* **Activity**
Nothing but the lines below from the one holding "This screenshot has height=268, width=372." up to and including the one holding "Click the blue Пошук button 889x590 pixels." should be copied, exactly and without pictures.

* **Dataset extract**
━━━━━━━━━━━━━━━━

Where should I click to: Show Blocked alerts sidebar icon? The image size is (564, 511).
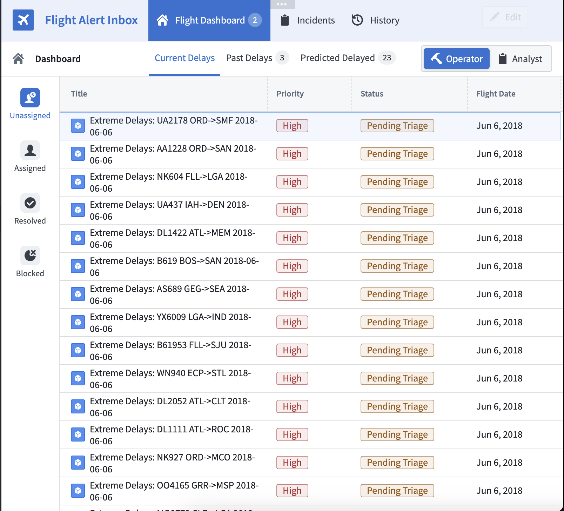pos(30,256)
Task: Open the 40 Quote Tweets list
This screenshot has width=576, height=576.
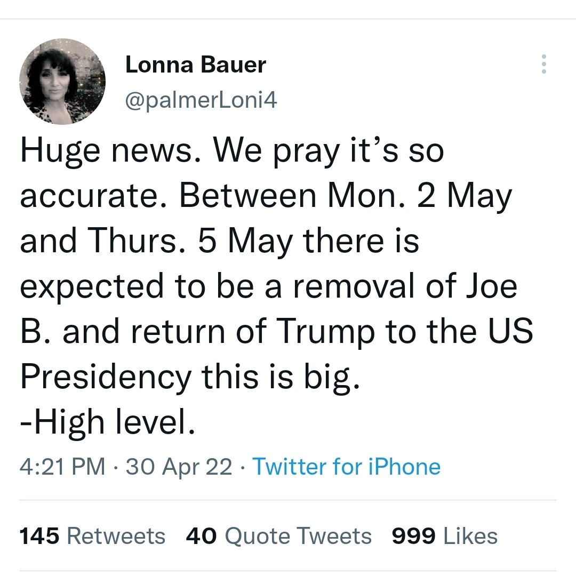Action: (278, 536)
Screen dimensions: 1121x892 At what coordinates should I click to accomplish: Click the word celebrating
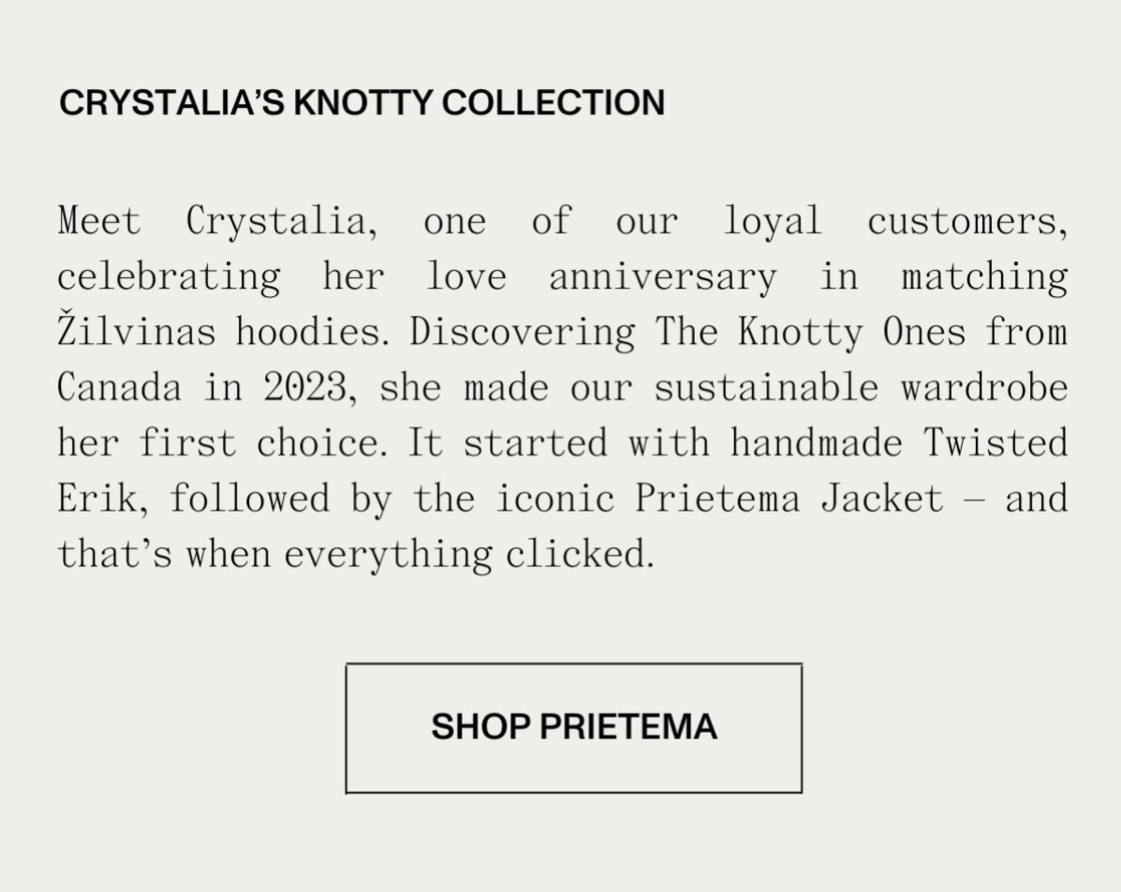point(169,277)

━━━━━━━━━━━━━━━━

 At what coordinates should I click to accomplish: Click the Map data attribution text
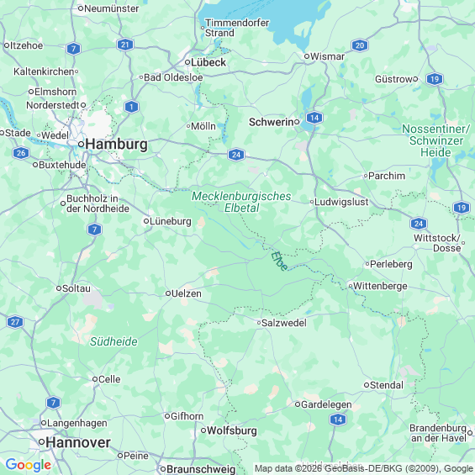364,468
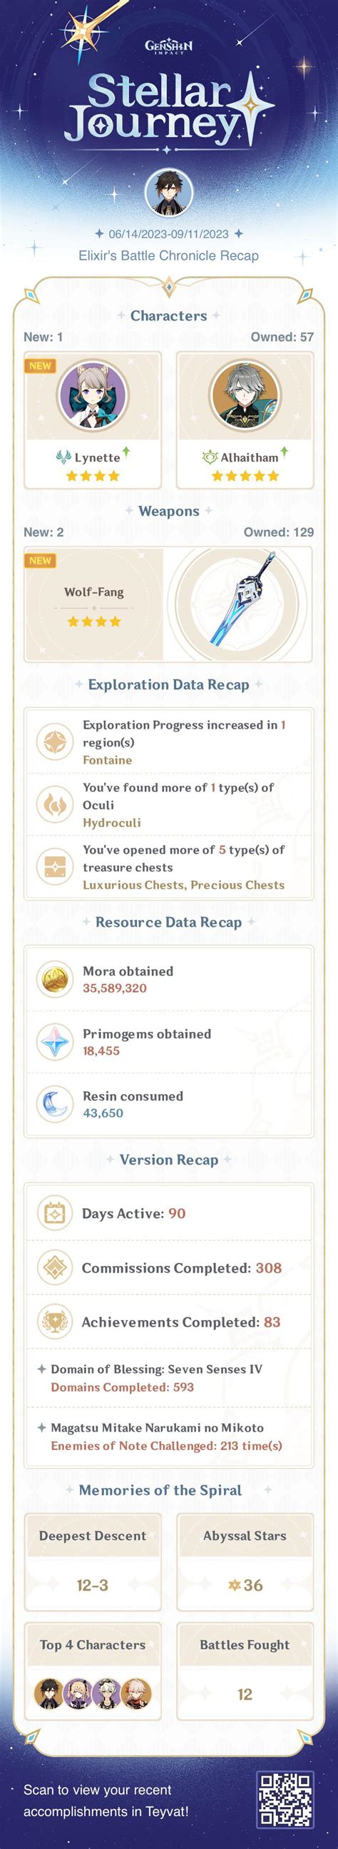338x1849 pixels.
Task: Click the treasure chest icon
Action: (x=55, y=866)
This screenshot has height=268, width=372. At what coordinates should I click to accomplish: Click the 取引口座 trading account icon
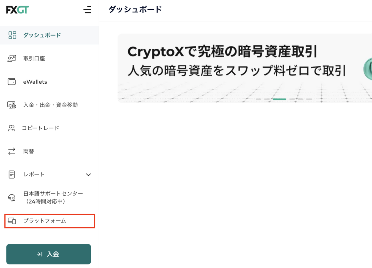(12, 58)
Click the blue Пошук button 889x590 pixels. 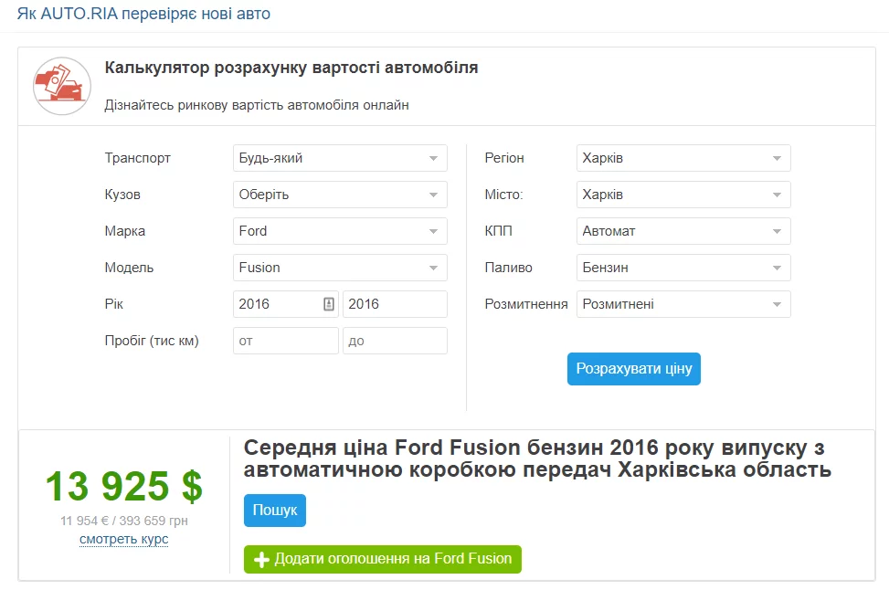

━━━━━━━━━━━━━━━━

* **The answer**
This screenshot has height=268, width=372. At what coordinates should I click to accomplish: Click the 取引口座 trading account icon
(12, 58)
Click the blue Пошук button 889x590 pixels. 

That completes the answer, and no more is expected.